Inner glass cracked
Wendy S. • Saint Paul, MN • October 13, 2014
My Repair & Advice Featured Story
I am a 42 year-old, reasonably handy woman with limited strength and a little arthritis in my hands, and I managed this all on my own, just. fine.
Prep: Put an old blanket on a counter, because you will need to put the door OUTSIDE UP, INSIDE down on it with the hinges dangling over the edge of the counter. You will also need degreaser (I used straight white vinegar) if you want to clean things up while you have it taken apart. You will also need glass cleaner (or use vinegar and a microfiber cloth). I didn't want any chemicals on the door, and the vinegar worked great. I kept fingerprints off the glass by holding on to it with a paper towel in order to put it back in place. Also, use several bowls to put the parts (many screws, a few fastener plates) in separate containers. If you have a digital camera, I suggest taking pictures as you take things apart, so you can remember how they went.
TOOLS: Regular Phillips and a screwdriver with a star-shaped head (available in most interchangeable driver sets).
This was for a KitchenAid Superba gas oven.
1. Remove the cover plates over the hinges.
2. Open the door to the 4 inch stop position, and lift slightly, then pull the door straight back. The hinges will come out of the rest of the oven.
3. Put the door on the blanket-covered counter, outside facing up, hinges dangling over the edge.
4. Remove all the screws along the bottom of the door. The little side panels come off once the screws are removed.
5. Lift off the outside plate and set aside.
6. Remove the screws that hold the handle/vent assembly together.
7. Lift off the next of layer (glass held in place by clips, insulation all around). Be careful not to compress or otherwise damage the insulation as much as possible.
8. Remove the next pane of glass that just sits on an aluminum assembly at the bottom of the door.
9. Remove the aluminum assembly at the bottom of the door.
10. You are finally there! Be VERY CAREFUL because now you have sharp, nasty class. The screws (star heads) are insanely tight, but with a little pressure I was able to turn them. Remove all the screws holding the glass in place, and the little fastener plates. Make sure you remember how the little plates go back on.

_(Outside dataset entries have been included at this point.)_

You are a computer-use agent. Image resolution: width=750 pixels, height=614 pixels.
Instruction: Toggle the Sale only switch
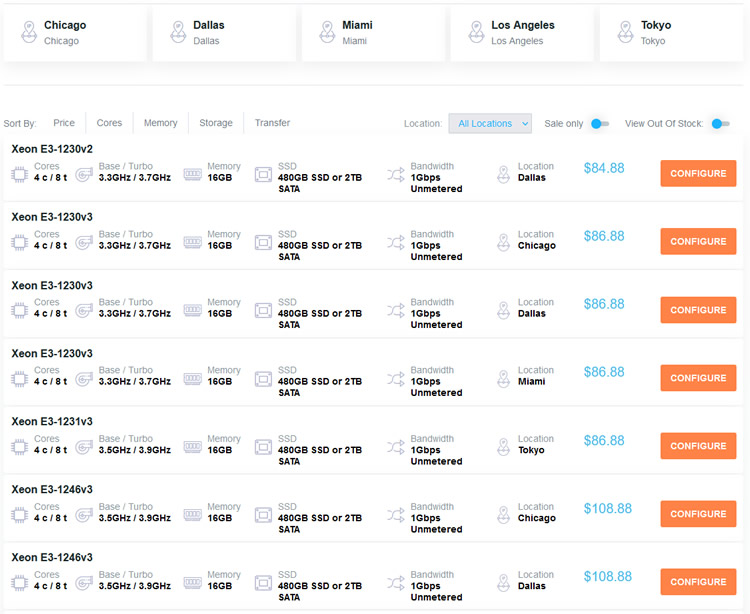pyautogui.click(x=599, y=124)

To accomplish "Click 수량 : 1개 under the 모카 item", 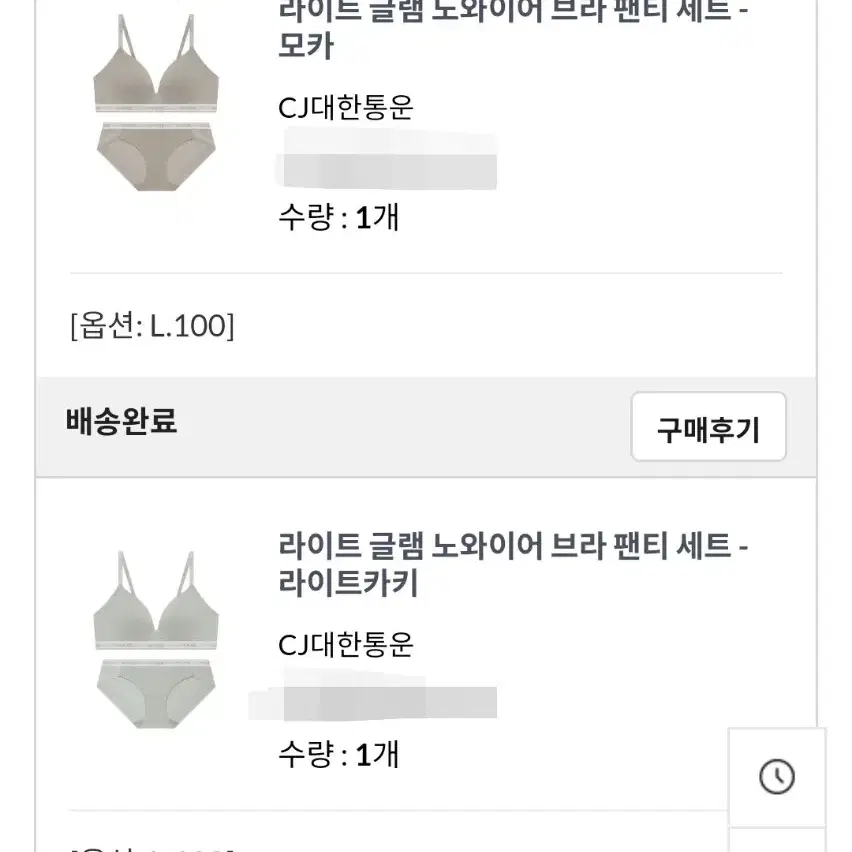I will tap(339, 217).
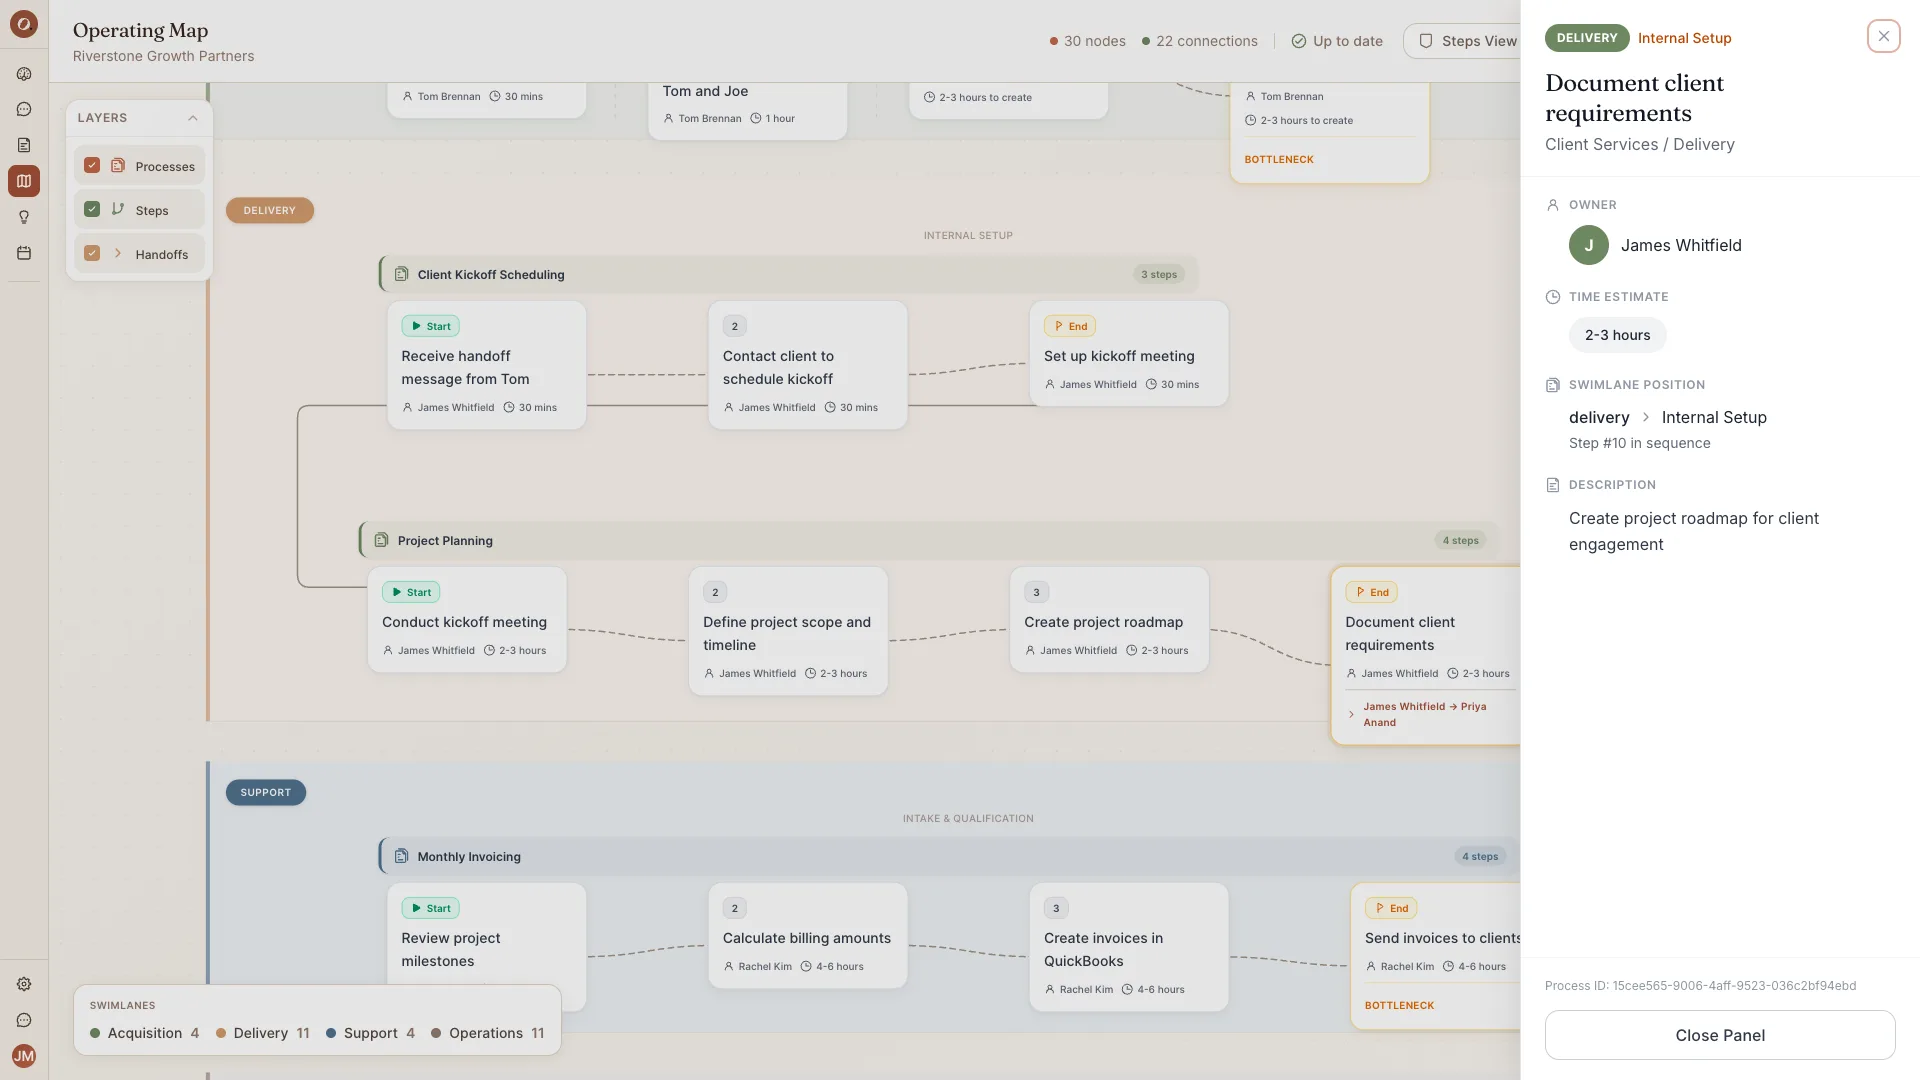Toggle the Handoffs layer checkbox
1920x1080 pixels.
click(92, 253)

11. Remove all the glass shards and carefully dispose. If you have tiny pieces of glass (I had some scattered about the inside of the door) you can use a piece of bread to pick them up (press the bread on the tiny bits...make sure to immediately throw away the bread).

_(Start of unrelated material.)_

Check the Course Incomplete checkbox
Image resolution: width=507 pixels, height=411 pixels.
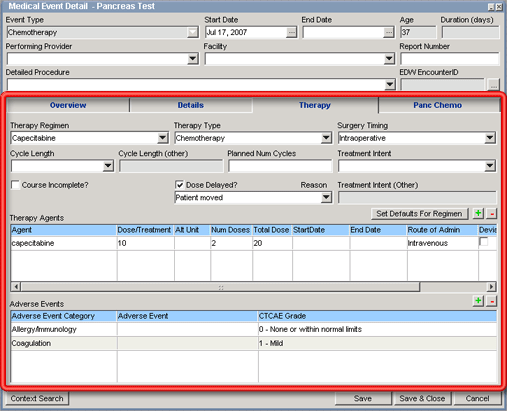point(15,185)
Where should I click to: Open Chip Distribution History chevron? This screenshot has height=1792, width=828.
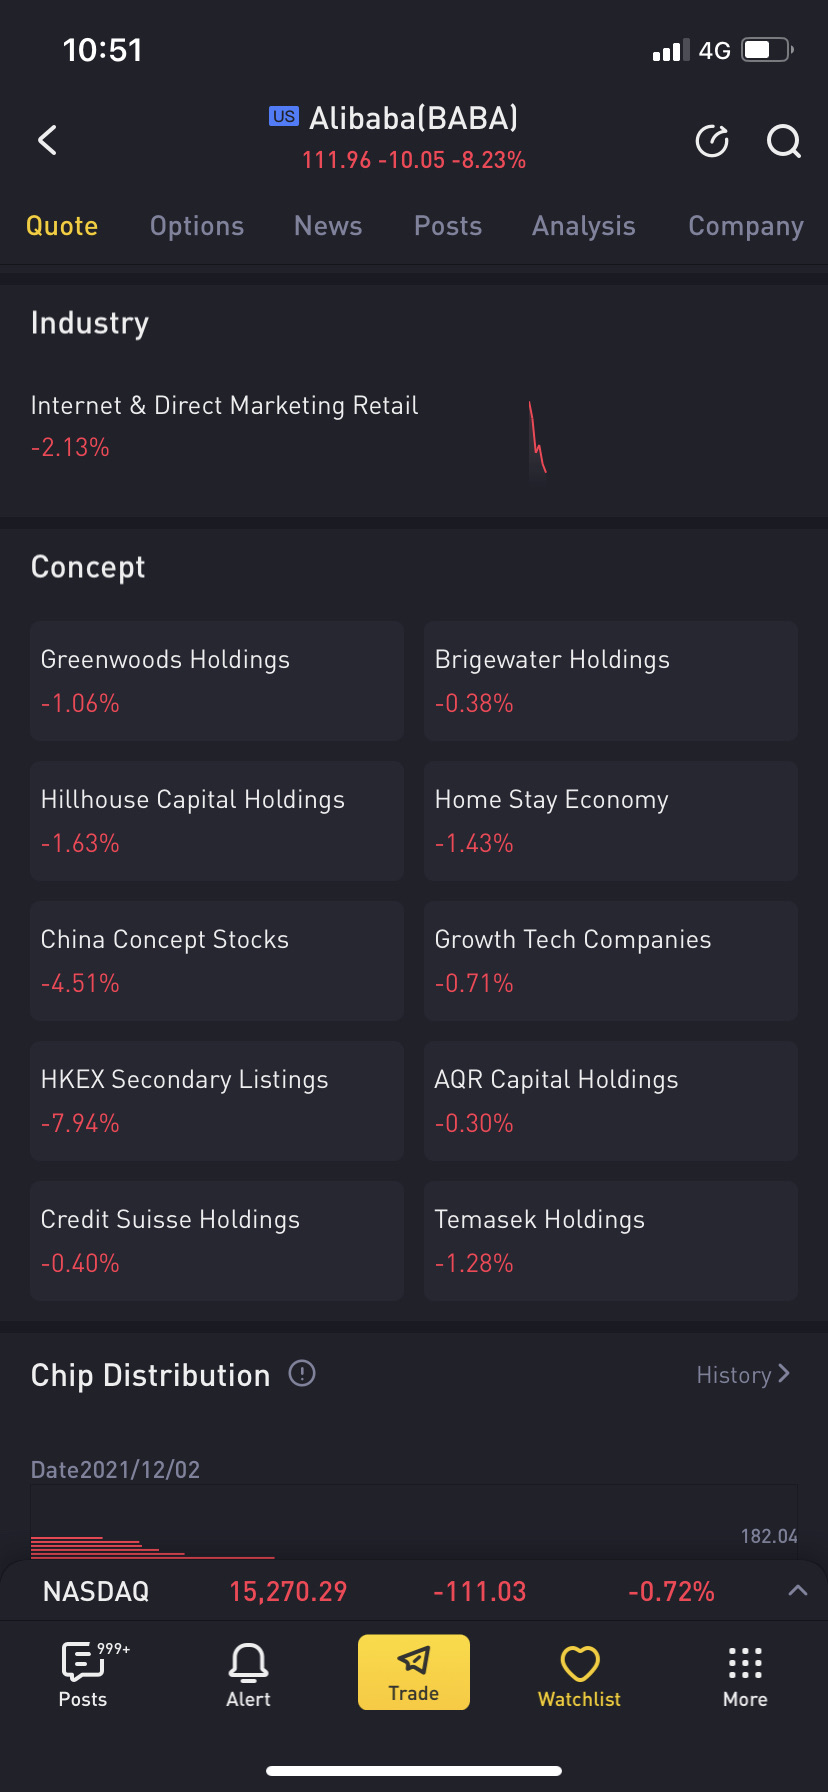click(784, 1374)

12. Put in your awesome new piece of glass that came so quickly and safely.
13. Replace the screws and fastener plates. I did not make it crazy tight like it was before, but I certainly cranked it down tightly.
14. Reverse the process and put it all back together. Be careful with putting the panel with the attached insulation in place. The insulation should not be visible when put together, and it can take a bit of trial and error to get it to stay where it should.
15. Make sure all the screws in the bottom are in tightly. This is how the whole assembly compresses and stays together.
16. While the oven door is off, is a good time to clean it up a bit, replace any lightbulbs that have died, etc. Again, vinegar works really well and won't make for toxic nastiness when you fire the oven up next.
17. Replace the door by sliding the hinges back into the oven.
18. Attach the little plates that keep the hinges where they should be.
19. Do a little celebration dance because you just saved yourself a few hundred dollars in a service call.